Material shown:
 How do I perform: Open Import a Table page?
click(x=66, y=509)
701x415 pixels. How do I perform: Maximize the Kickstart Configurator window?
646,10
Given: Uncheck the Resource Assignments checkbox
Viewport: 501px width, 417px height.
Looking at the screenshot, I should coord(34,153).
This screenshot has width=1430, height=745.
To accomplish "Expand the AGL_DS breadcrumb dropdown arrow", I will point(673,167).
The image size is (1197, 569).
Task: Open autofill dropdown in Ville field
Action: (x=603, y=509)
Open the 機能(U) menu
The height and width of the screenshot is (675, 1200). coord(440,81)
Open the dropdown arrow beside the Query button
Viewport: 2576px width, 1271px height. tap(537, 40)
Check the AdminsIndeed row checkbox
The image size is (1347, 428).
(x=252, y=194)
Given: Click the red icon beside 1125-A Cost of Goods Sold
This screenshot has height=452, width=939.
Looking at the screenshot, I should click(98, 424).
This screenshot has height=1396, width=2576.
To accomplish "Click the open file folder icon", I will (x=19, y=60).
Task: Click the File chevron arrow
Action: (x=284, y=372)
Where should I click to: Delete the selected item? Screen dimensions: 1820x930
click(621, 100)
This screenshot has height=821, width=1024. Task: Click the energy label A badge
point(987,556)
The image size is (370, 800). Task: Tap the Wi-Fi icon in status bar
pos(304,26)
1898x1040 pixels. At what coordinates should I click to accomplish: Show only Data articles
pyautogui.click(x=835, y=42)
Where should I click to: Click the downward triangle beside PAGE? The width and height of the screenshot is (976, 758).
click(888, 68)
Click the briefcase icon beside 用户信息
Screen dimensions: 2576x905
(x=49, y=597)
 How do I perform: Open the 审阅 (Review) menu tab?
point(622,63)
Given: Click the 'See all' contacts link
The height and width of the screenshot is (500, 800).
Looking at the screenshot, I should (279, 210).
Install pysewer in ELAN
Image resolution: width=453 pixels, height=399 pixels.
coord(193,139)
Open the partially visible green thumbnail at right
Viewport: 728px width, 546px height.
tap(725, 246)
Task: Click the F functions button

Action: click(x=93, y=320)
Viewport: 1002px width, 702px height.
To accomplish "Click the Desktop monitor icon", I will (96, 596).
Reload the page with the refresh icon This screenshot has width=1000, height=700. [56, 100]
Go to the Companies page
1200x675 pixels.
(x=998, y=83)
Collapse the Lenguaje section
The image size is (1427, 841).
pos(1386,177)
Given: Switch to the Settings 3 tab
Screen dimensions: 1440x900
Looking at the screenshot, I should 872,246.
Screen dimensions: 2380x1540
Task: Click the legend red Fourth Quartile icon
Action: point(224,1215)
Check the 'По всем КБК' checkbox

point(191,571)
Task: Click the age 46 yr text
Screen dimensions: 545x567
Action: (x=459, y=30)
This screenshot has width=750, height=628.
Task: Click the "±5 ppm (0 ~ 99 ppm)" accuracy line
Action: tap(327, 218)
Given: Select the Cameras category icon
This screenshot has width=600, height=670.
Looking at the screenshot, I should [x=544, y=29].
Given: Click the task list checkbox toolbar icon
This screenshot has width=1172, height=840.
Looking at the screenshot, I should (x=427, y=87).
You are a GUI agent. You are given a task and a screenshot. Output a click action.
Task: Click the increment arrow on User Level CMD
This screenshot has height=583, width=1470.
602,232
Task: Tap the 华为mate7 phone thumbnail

Task to carry out:
Repeat all of the records above exactly, line for line.

Written answer:
 How do I perform: Open Import a Table page?
click(x=66, y=509)
701x415 pixels. How do I perform: Maximize the Kickstart Configurator window?
646,10
Given: Uncheck the Resource Assignments checkbox
Viewport: 501px width, 417px height.
Looking at the screenshot, I should coord(34,153).
This screenshot has width=1430, height=745.
To accomplish "Expand the AGL_DS breadcrumb dropdown arrow", I will point(673,167).
The image size is (1197, 569).
Task: Open autofill dropdown in Ville field
Action: (x=603, y=509)
Open the 機能(U) menu
The height and width of the screenshot is (675, 1200). coord(440,81)
Open the dropdown arrow beside the Query button
Viewport: 2576px width, 1271px height. tap(537, 40)
Check the AdminsIndeed row checkbox
The image size is (1347, 428).
(x=252, y=194)
Given: Click the red icon beside 1125-A Cost of Goods Sold
This screenshot has height=452, width=939.
Looking at the screenshot, I should click(98, 424).
This screenshot has height=1396, width=2576.
To accomplish "Click the open file folder icon", I will (x=19, y=60).
Task: Click the File chevron arrow
Action: (x=284, y=372)
Where should I click to: Delete the selected item? Screen dimensions: 1820x930
click(621, 100)
This screenshot has height=821, width=1024. Task: Click the energy label A badge
point(987,556)
The image size is (370, 800). Task: Tap the Wi-Fi icon in status bar
pos(304,26)
1898x1040 pixels. At what coordinates should I click to accomplish: Show only Data articles
pyautogui.click(x=835, y=42)
Where should I click to: Click the downward triangle beside PAGE? The width and height of the screenshot is (976, 758).
click(888, 68)
Click the briefcase icon beside 用户信息
Screen dimensions: 2576x905
(x=49, y=597)
 How do I perform: Open the 审阅 (Review) menu tab?
point(622,63)
Given: Click the 'See all' contacts link
The height and width of the screenshot is (500, 800).
Looking at the screenshot, I should (279, 210).
Install pysewer in ELAN
Image resolution: width=453 pixels, height=399 pixels.
coord(193,139)
Open the partially visible green thumbnail at right
Viewport: 728px width, 546px height.
tap(725, 246)
Task: Click the F functions button

Action: click(x=93, y=320)
Viewport: 1002px width, 702px height.
To accomplish "Click the Desktop monitor icon", I will (96, 596).
Reload the page with the refresh icon This screenshot has width=1000, height=700. [56, 100]
Go to the Companies page
1200x675 pixels.
(x=998, y=83)
Collapse the Lenguaje section
The image size is (1427, 841).
pos(1386,177)
Given: Switch to the Settings 3 tab
Screen dimensions: 1440x900
Looking at the screenshot, I should 872,246.
Screen dimensions: 2380x1540
Task: Click the legend red Fourth Quartile icon
Action: point(224,1215)
Check the 'По всем КБК' checkbox

point(191,571)
Task: Click the age 46 yr text
Screen dimensions: 545x567
Action: (x=459, y=30)
This screenshot has width=750, height=628.
Task: Click the "±5 ppm (0 ~ 99 ppm)" accuracy line
Action: tap(327, 218)
Given: Select the Cameras category icon
This screenshot has width=600, height=670.
Looking at the screenshot, I should [x=544, y=29].
Given: Click the task list checkbox toolbar icon
This screenshot has width=1172, height=840.
Looking at the screenshot, I should (x=427, y=87).
You are a GUI agent. You are given a task and a screenshot. Output a click action.
Task: Click the increment arrow on User Level CMD
This screenshot has height=583, width=1470.
602,232
Task: Tap the 华为mate7 phone thumbnail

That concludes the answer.